▸ **Assignment**
For every line in the material, produce an exact copy.

╭─ Provided data

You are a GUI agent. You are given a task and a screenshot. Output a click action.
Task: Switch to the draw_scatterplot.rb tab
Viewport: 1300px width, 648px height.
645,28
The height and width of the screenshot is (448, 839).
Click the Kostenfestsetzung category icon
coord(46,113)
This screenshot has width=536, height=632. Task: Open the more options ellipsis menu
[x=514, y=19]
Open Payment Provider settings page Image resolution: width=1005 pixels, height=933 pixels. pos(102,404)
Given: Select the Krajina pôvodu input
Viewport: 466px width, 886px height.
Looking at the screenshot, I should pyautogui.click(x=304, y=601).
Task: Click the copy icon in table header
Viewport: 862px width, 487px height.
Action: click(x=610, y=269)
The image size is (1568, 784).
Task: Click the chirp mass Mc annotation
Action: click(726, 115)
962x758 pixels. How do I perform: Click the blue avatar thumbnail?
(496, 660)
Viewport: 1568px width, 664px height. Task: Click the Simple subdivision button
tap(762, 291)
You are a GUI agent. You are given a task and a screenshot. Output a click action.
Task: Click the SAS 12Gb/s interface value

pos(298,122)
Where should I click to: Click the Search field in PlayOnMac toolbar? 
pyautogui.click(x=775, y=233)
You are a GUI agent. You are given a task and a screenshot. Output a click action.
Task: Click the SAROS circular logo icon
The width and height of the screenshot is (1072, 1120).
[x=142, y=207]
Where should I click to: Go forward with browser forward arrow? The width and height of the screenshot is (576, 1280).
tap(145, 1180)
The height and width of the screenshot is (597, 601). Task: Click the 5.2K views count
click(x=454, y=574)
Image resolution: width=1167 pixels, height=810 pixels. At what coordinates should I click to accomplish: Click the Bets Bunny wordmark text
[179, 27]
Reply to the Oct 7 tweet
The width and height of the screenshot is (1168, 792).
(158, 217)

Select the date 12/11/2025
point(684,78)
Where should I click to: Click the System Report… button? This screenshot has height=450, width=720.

╰─

▸ **Exercise solution**
You are a GUI agent. You are given a task and a screenshot. Output a click action.
Task: Switch to the draw_scatterplot.rb tab
Viewport: 1300px width, 648px height.
645,28
The height and width of the screenshot is (448, 839).
Click the Kostenfestsetzung category icon
coord(46,113)
This screenshot has width=536, height=632. Task: Open the more options ellipsis menu
[x=514, y=19]
Open Payment Provider settings page Image resolution: width=1005 pixels, height=933 pixels. pos(102,404)
Given: Select the Krajina pôvodu input
Viewport: 466px width, 886px height.
Looking at the screenshot, I should pyautogui.click(x=304, y=601).
Task: Click the copy icon in table header
Viewport: 862px width, 487px height.
Action: click(x=610, y=269)
The image size is (1568, 784).
Task: Click the chirp mass Mc annotation
Action: click(726, 115)
962x758 pixels. How do I perform: Click the blue avatar thumbnail?
(496, 660)
Viewport: 1568px width, 664px height. Task: Click the Simple subdivision button
tap(762, 291)
You are a GUI agent. You are given a task and a screenshot. Output a click action.
Task: Click the SAS 12Gb/s interface value

pos(298,122)
Where should I click to: Click the Search field in PlayOnMac toolbar? 
pyautogui.click(x=775, y=233)
You are a GUI agent. You are given a task and a screenshot. Output a click action.
Task: Click the SAROS circular logo icon
The width and height of the screenshot is (1072, 1120).
[x=142, y=207]
Where should I click to: Go forward with browser forward arrow? The width and height of the screenshot is (576, 1280).
tap(145, 1180)
The height and width of the screenshot is (597, 601). Task: Click the 5.2K views count
click(x=454, y=574)
Image resolution: width=1167 pixels, height=810 pixels. At what coordinates should I click to accomplish: Click the Bets Bunny wordmark text
[179, 27]
Reply to the Oct 7 tweet
The width and height of the screenshot is (1168, 792).
(158, 217)

Select the date 12/11/2025
point(684,78)
Where should I click to: Click the System Report… button? This screenshot has height=450, width=720.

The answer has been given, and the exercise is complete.